§ **Exercise directions**:
Could you transcribe every entry below exactly, leaving out the pictures?

::::::

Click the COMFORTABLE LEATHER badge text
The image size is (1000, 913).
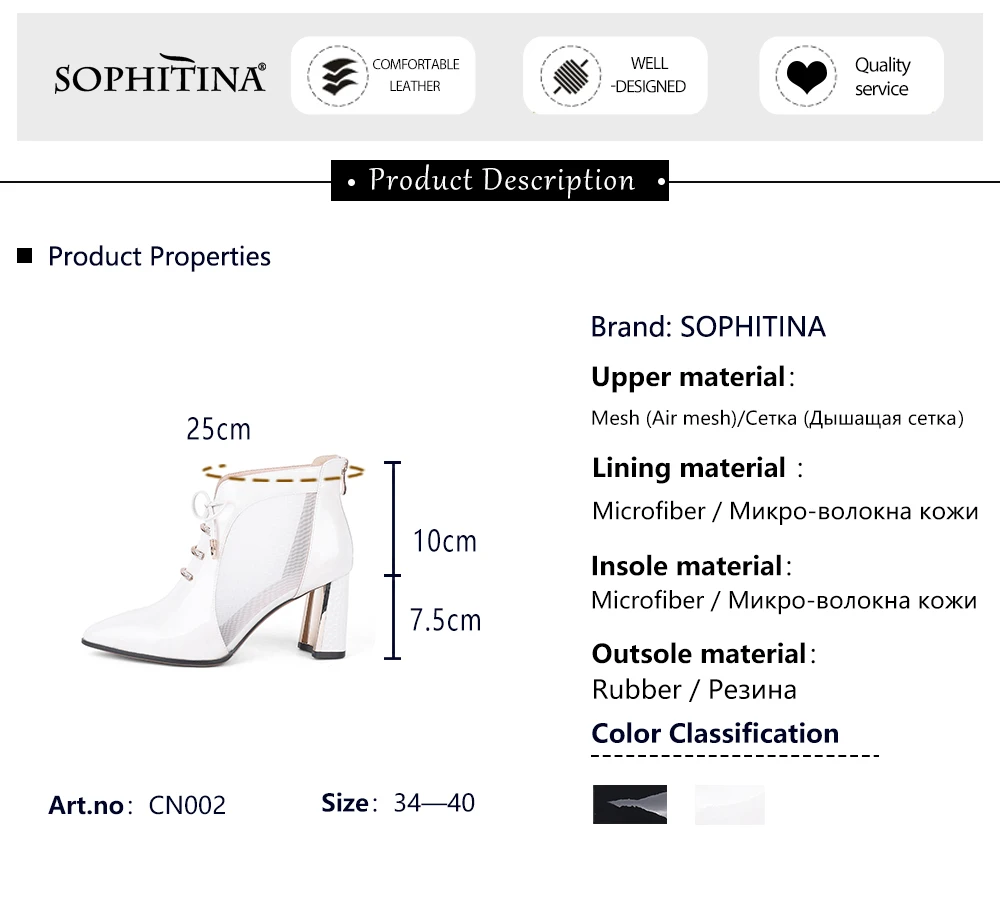(415, 75)
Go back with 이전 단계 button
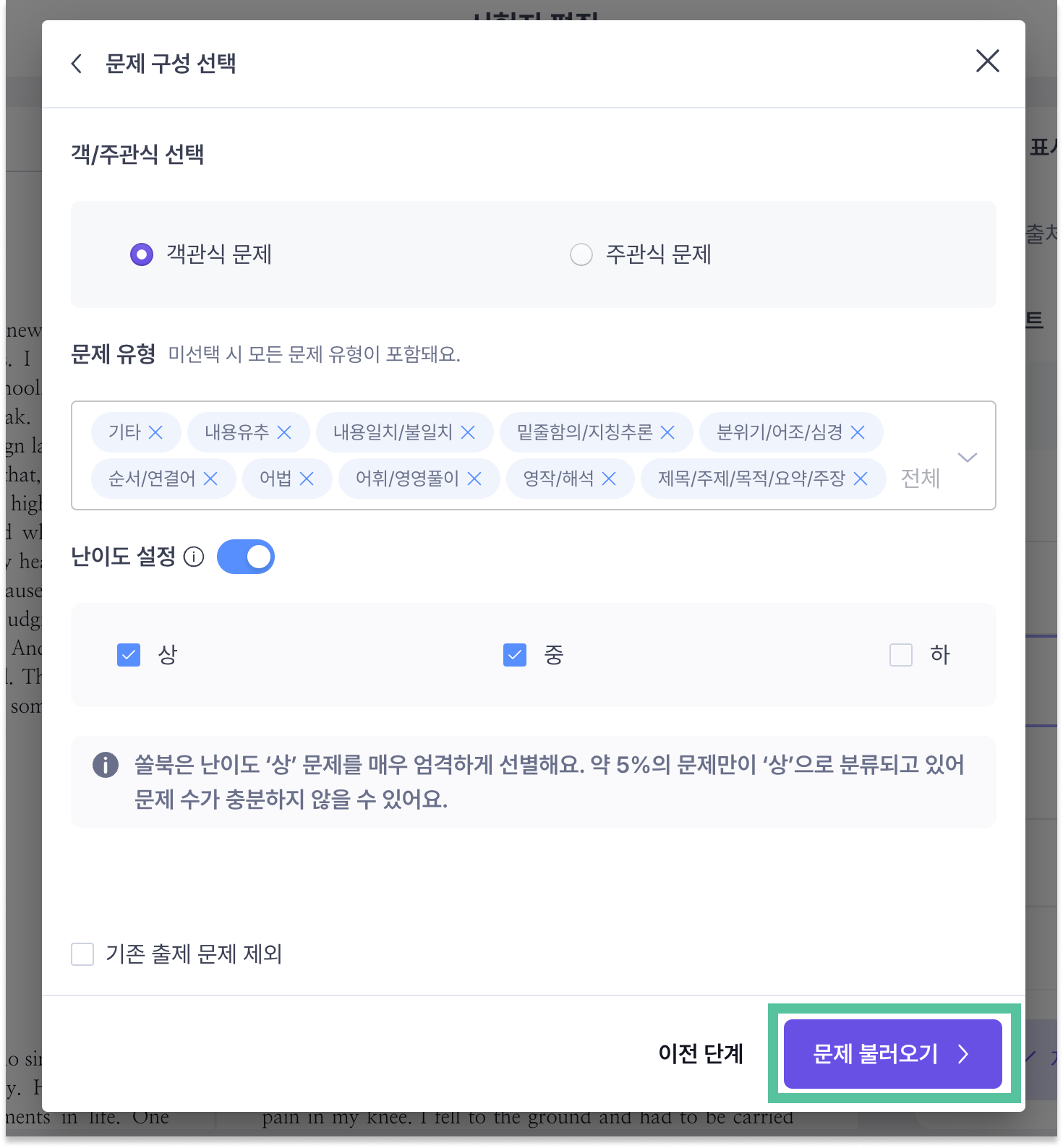 pos(701,1054)
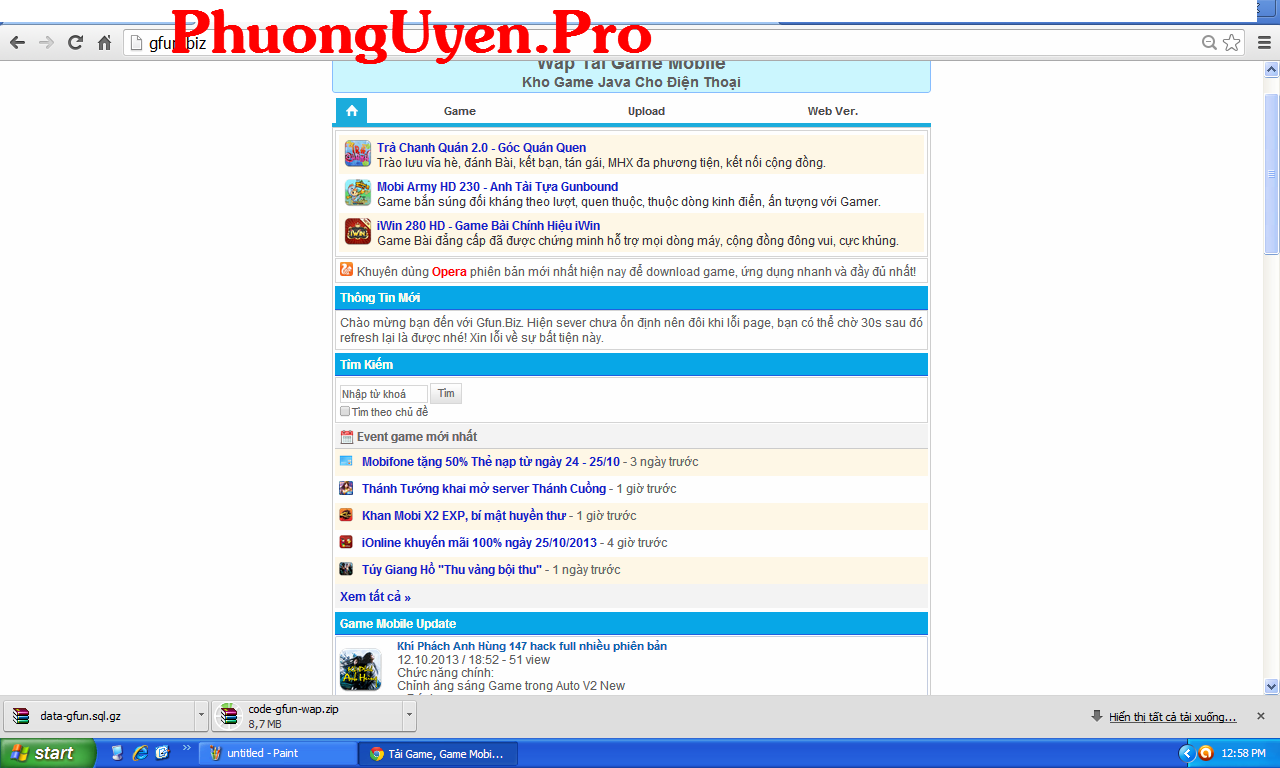Enable the 'Tìm theo chủ đề' checkbox

(x=345, y=411)
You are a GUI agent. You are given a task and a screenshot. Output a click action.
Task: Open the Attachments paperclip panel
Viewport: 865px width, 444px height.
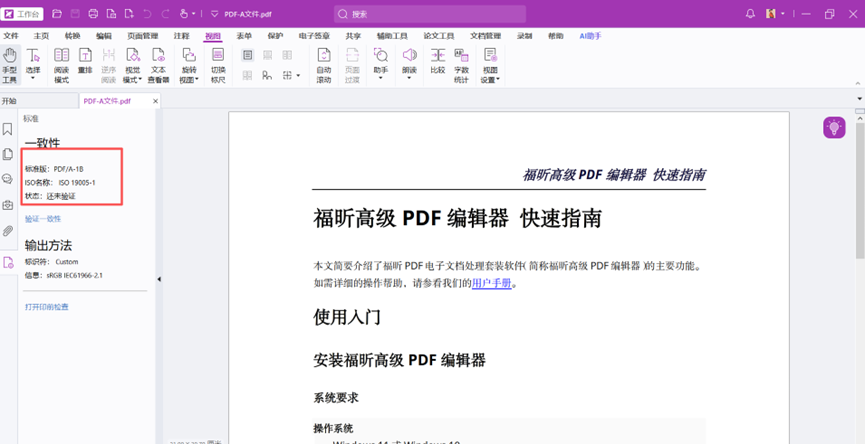pyautogui.click(x=8, y=231)
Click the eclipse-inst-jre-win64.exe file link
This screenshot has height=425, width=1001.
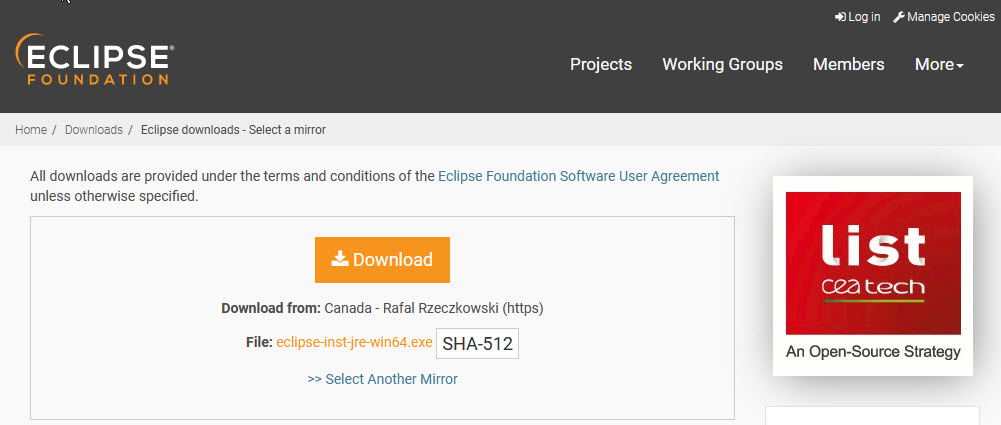(x=354, y=342)
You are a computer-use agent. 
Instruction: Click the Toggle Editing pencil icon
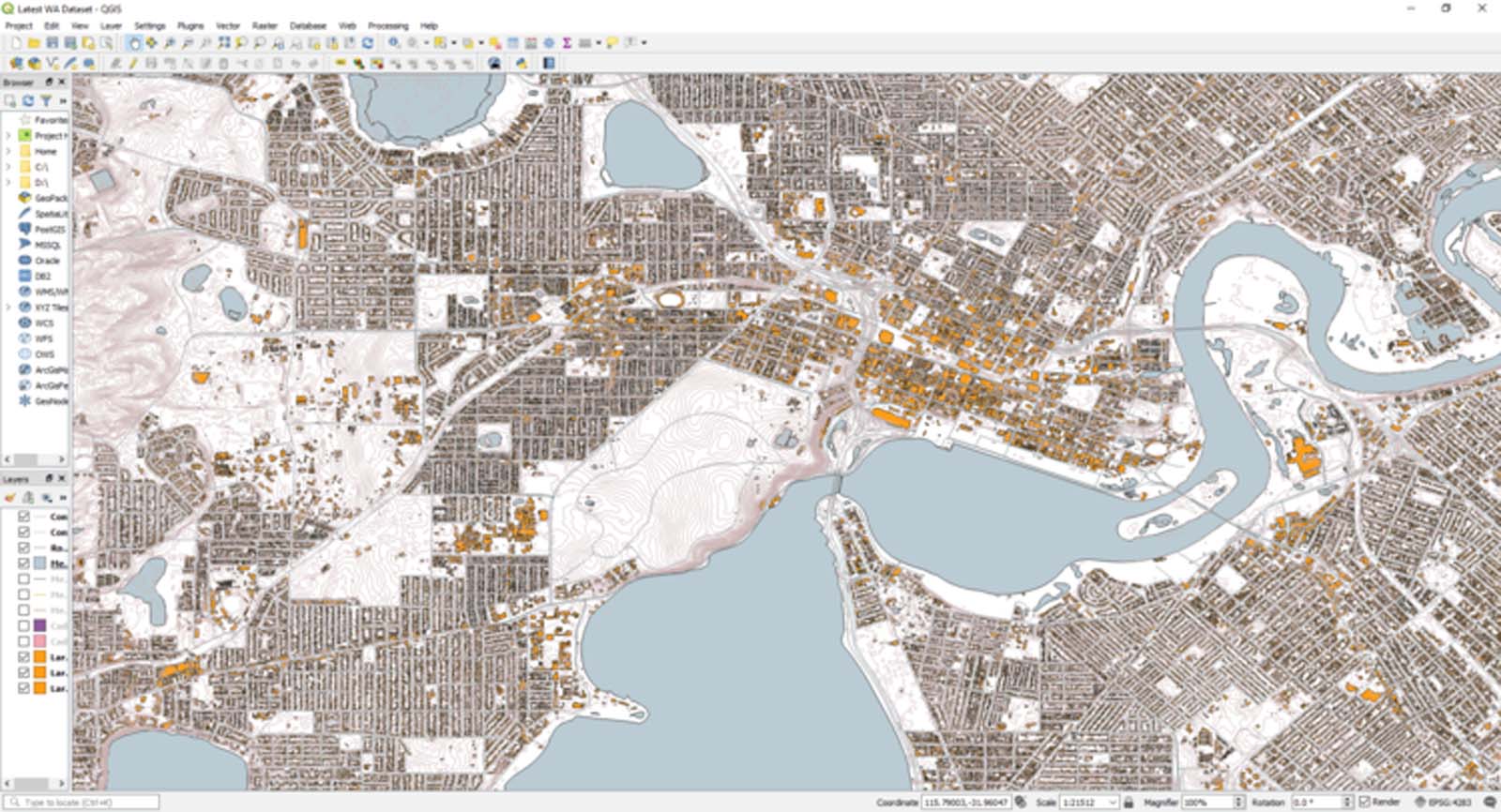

::::::

§ **Problem solution**:
Click the COMFORTABLE LEATHER badge text
The image size is (1000, 913).
(415, 75)
Go back with 이전 단계 button
 pos(701,1054)
Enable the 'Tìm theo chủ đề' checkbox

(x=345, y=411)
You are a GUI agent. You are given a task and a screenshot. Output a click action.
Task: Open the Attachments paperclip panel
Viewport: 865px width, 444px height.
pyautogui.click(x=8, y=231)
Click the eclipse-inst-jre-win64.exe file link
This screenshot has height=425, width=1001.
(x=354, y=342)
You are a computer-use agent. 
Instruction: Click the Toggle Editing pencil icon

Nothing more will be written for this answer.